● PROBLEM
With pictures excluded, copy word for word the lines in the data below from the line containing "Task: Pick 麦和系统声音 mic and system sound" through the line containing "Click the trophy".

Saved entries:

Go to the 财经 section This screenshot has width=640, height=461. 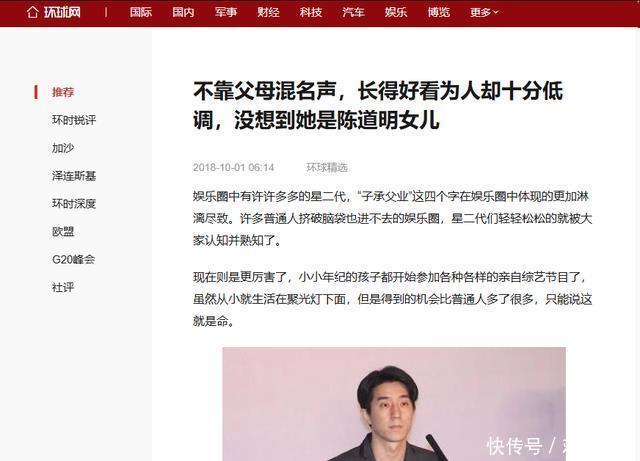[x=268, y=12]
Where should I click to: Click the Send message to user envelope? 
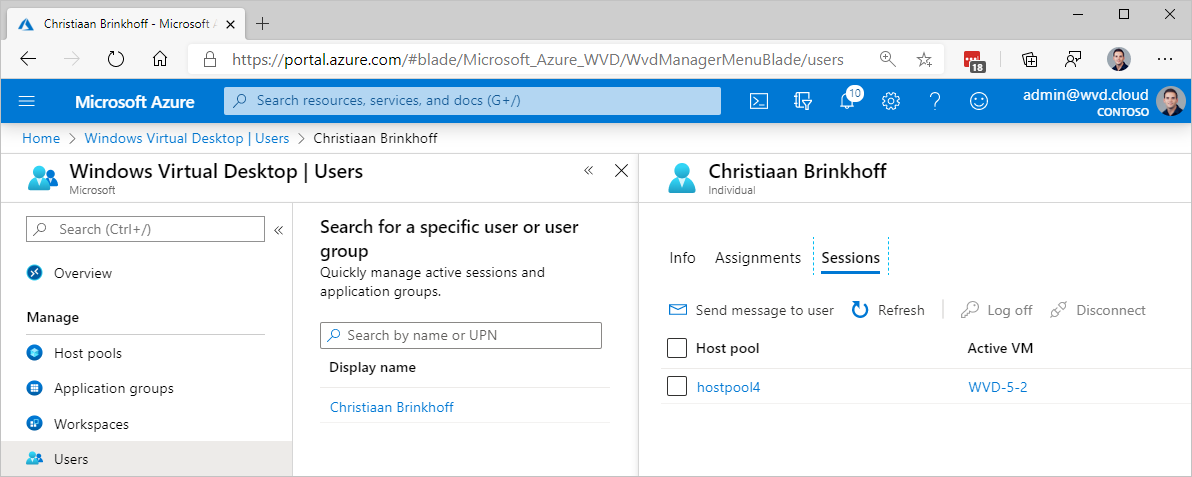click(678, 310)
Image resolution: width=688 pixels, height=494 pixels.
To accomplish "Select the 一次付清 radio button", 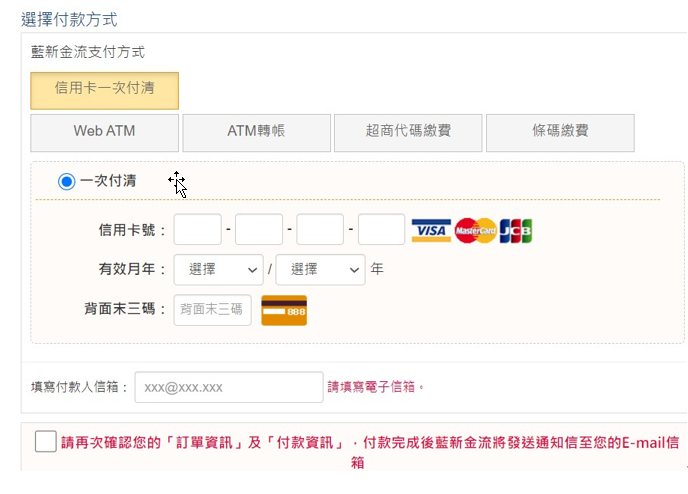I will pos(67,181).
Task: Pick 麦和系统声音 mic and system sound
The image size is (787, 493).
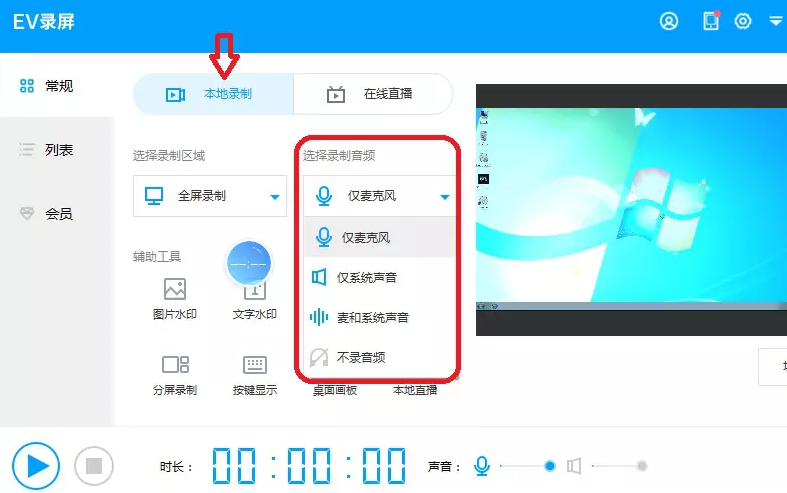Action: click(x=372, y=317)
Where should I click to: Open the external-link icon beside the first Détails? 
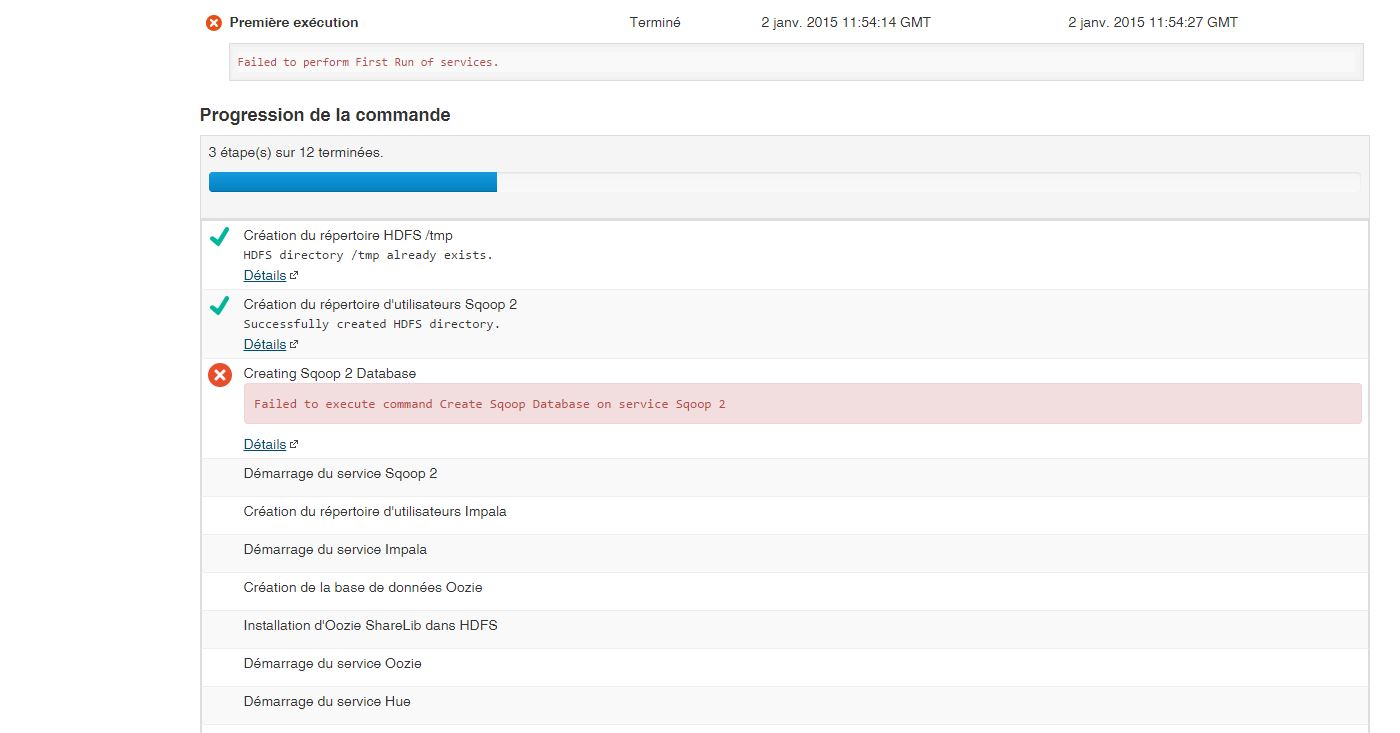point(293,273)
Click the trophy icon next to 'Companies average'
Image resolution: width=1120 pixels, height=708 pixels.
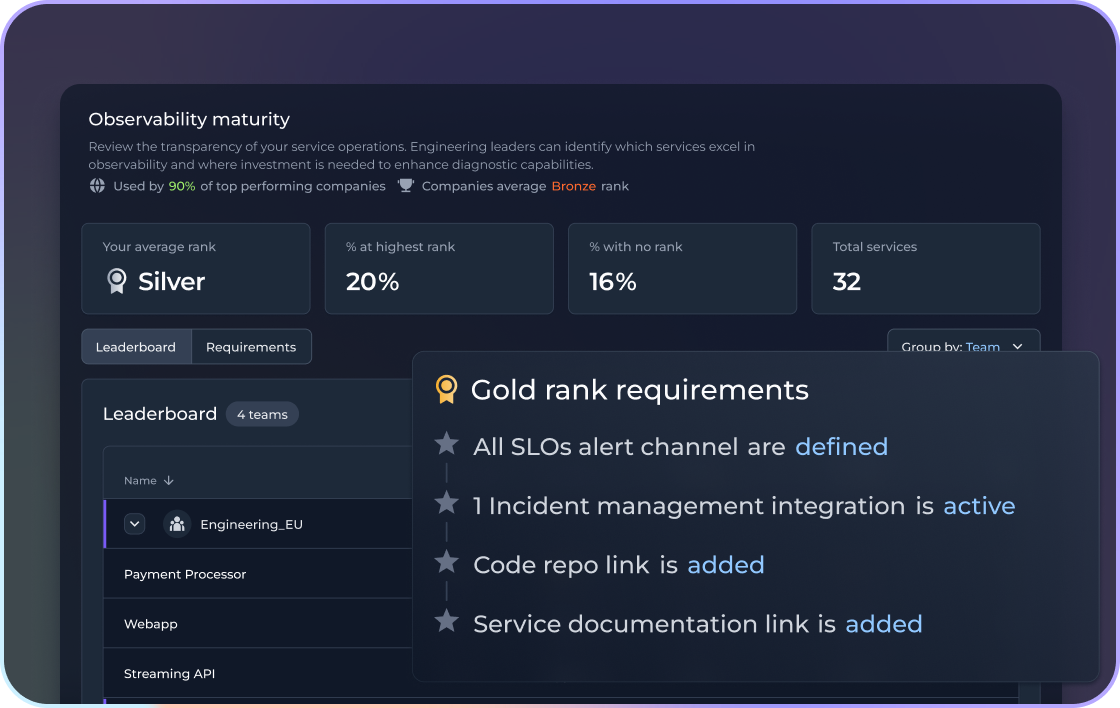pyautogui.click(x=406, y=186)
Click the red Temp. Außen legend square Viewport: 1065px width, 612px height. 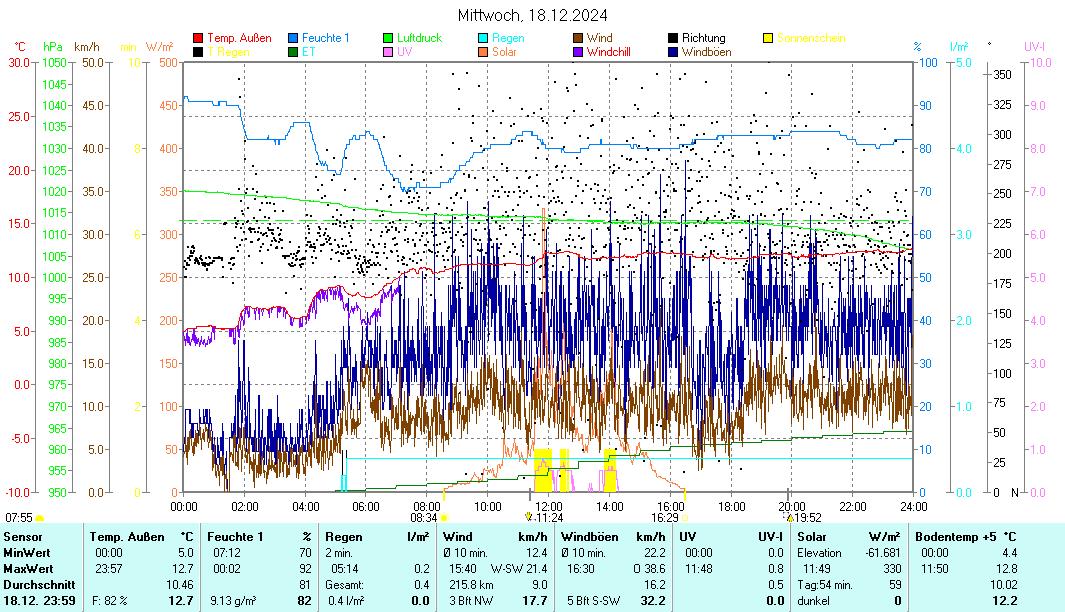[x=198, y=38]
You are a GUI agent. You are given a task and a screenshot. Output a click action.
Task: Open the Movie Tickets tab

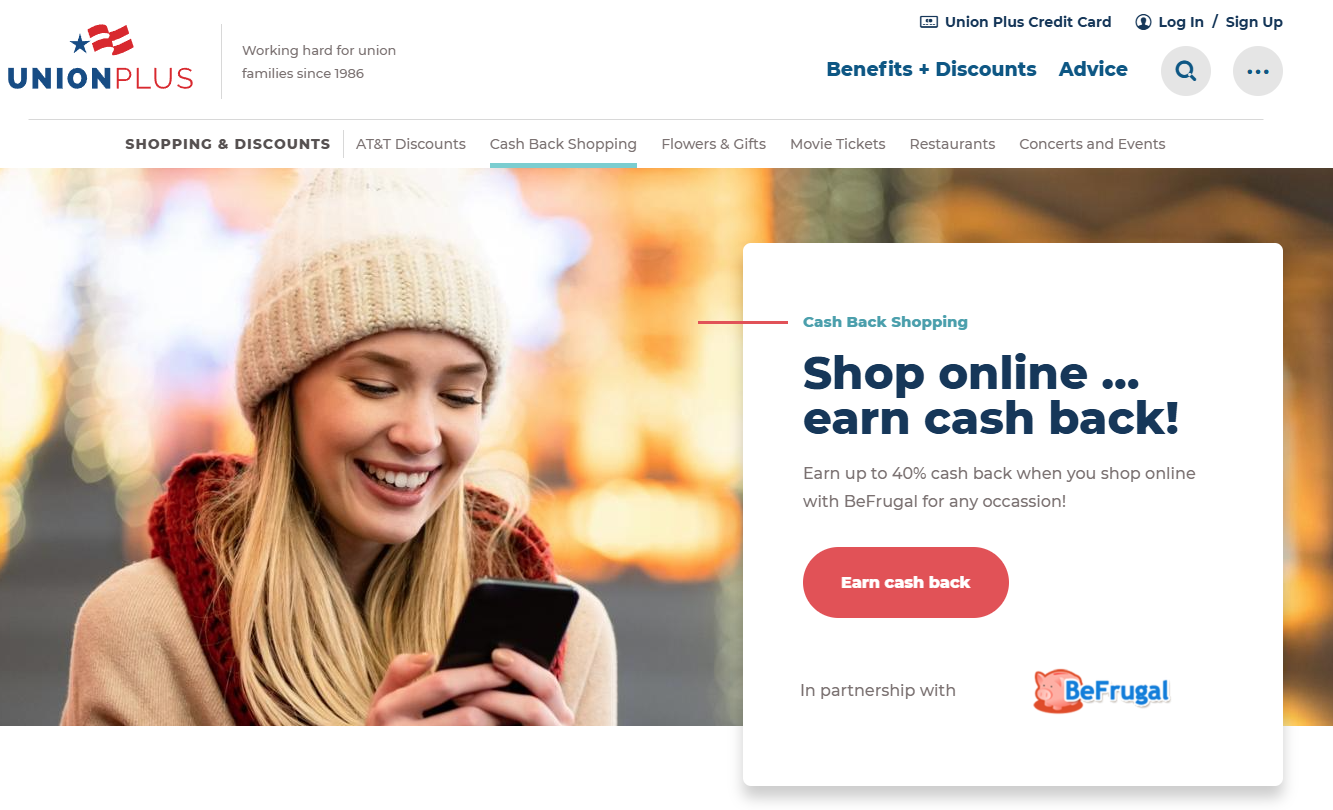pos(838,144)
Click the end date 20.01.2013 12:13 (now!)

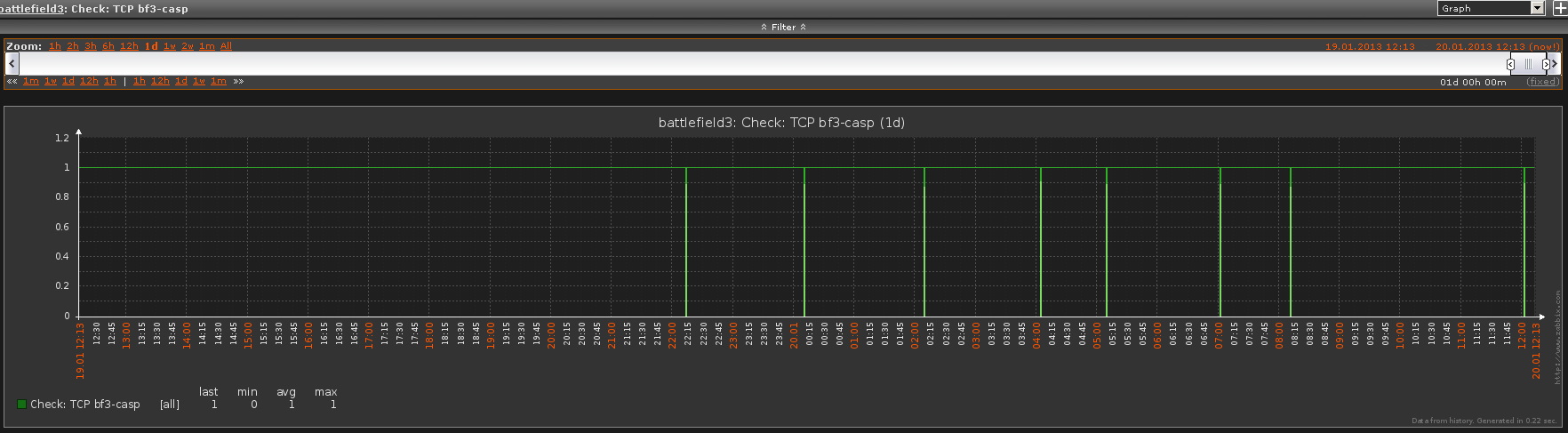pyautogui.click(x=1497, y=47)
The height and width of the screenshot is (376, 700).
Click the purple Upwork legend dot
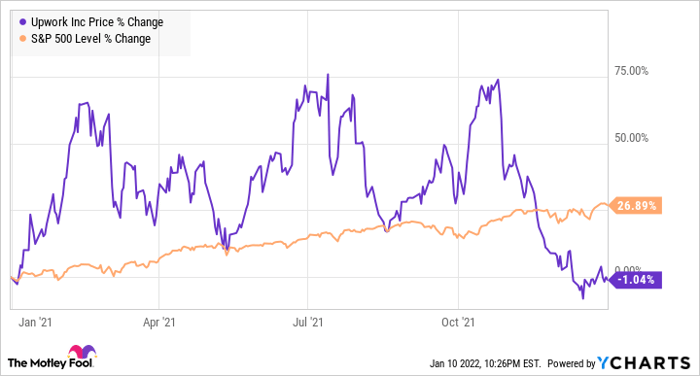tap(23, 22)
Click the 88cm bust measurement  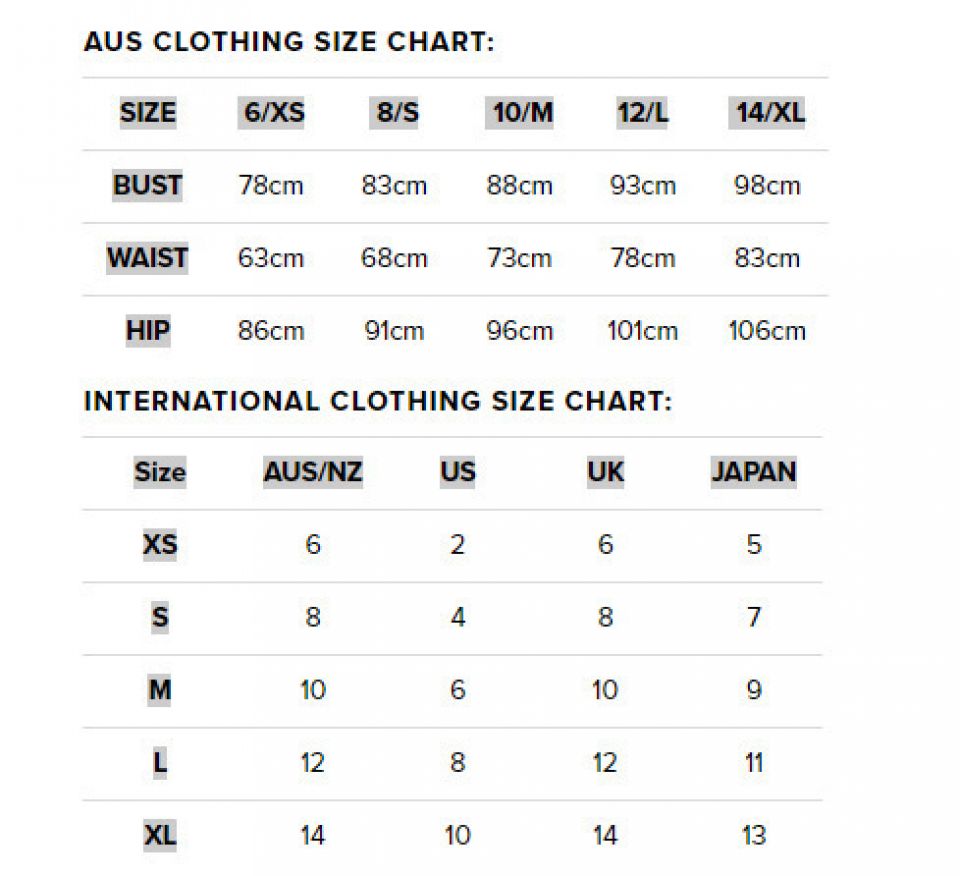[520, 186]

● OUTPUT FOR THIS TASK
Task: Pick 麦和系统声音 mic and system sound
The image size is (787, 493).
Action: click(x=372, y=317)
Where should I click to: Open the external-link icon beside the first Détails? 
point(293,273)
Click the trophy icon next to 'Companies average'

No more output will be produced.